_TASK DESCRIPTION_
Lines from the one containing "How do I perform: Expand" through the end of the listing are what is wanted, given again exactly with both ends included and pictures left out.

_RECORDS PROVIDED_
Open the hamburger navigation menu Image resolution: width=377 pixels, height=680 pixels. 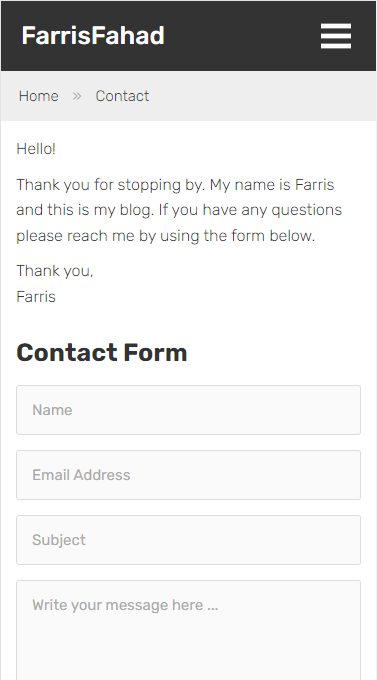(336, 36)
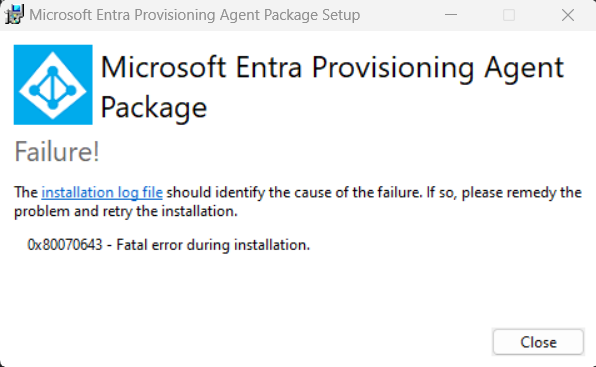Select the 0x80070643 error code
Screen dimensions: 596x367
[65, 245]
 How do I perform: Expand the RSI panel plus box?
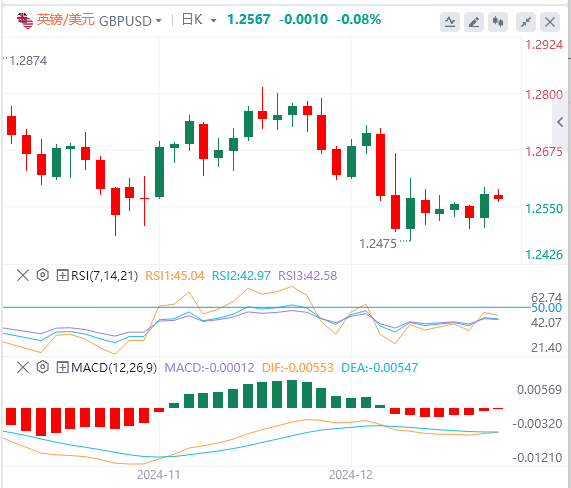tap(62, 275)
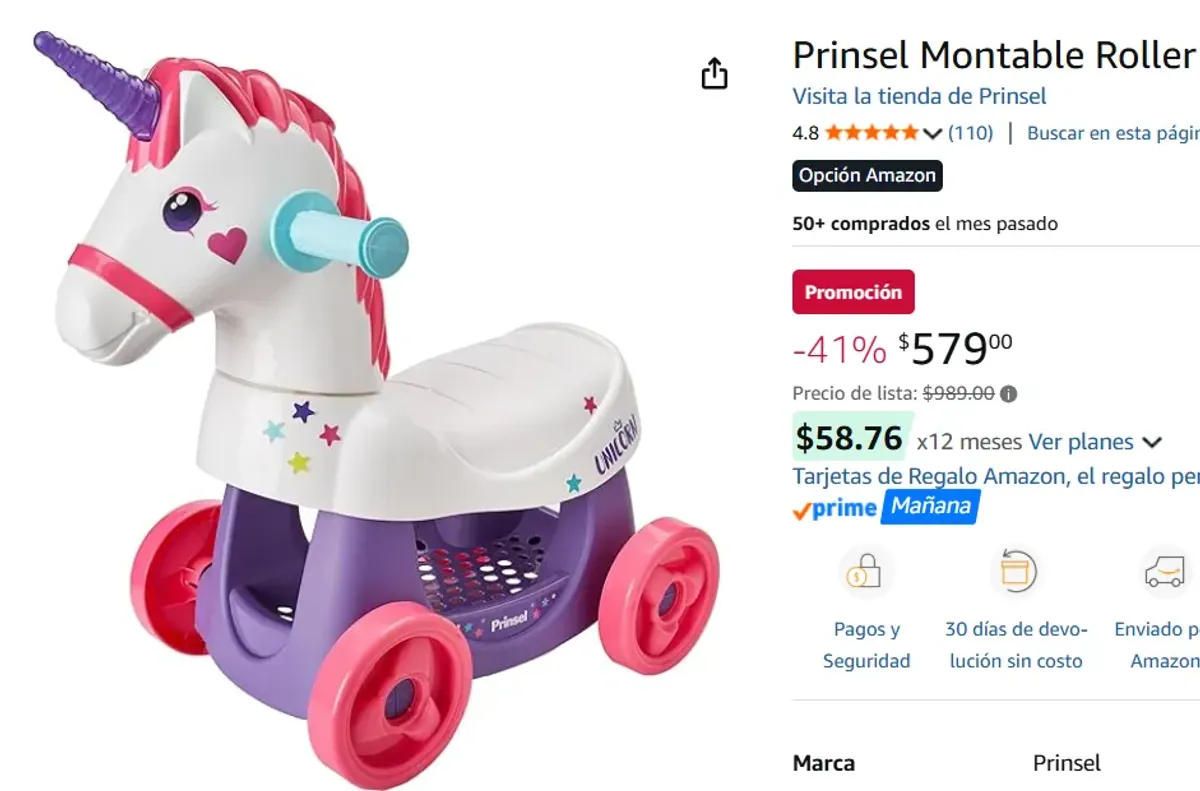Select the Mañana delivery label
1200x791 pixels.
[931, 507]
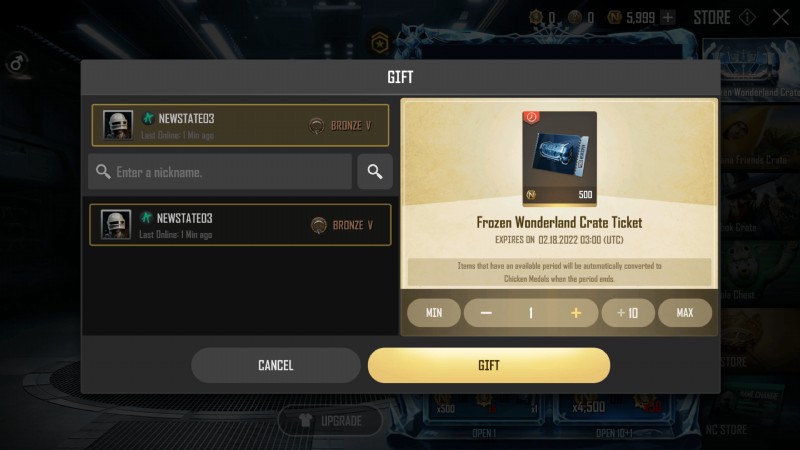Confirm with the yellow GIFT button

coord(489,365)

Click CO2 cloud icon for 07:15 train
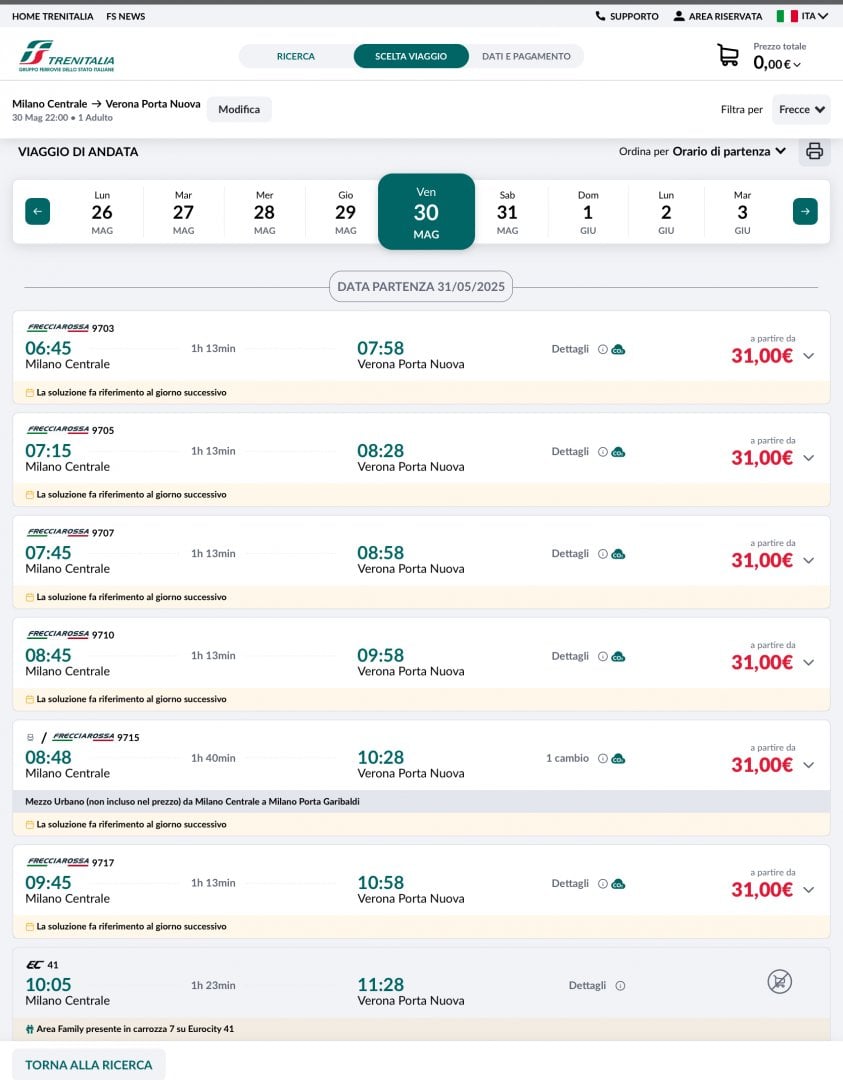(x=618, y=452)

_TASK RESPONSE_
 How do I perform: Expand the RSI panel plus box?
tap(62, 275)
Select the Mañana delivery label
1200x791 pixels.
[931, 507]
Confirm with the yellow GIFT button

coord(489,365)

Click CO2 cloud icon for 07:15 train
(x=618, y=452)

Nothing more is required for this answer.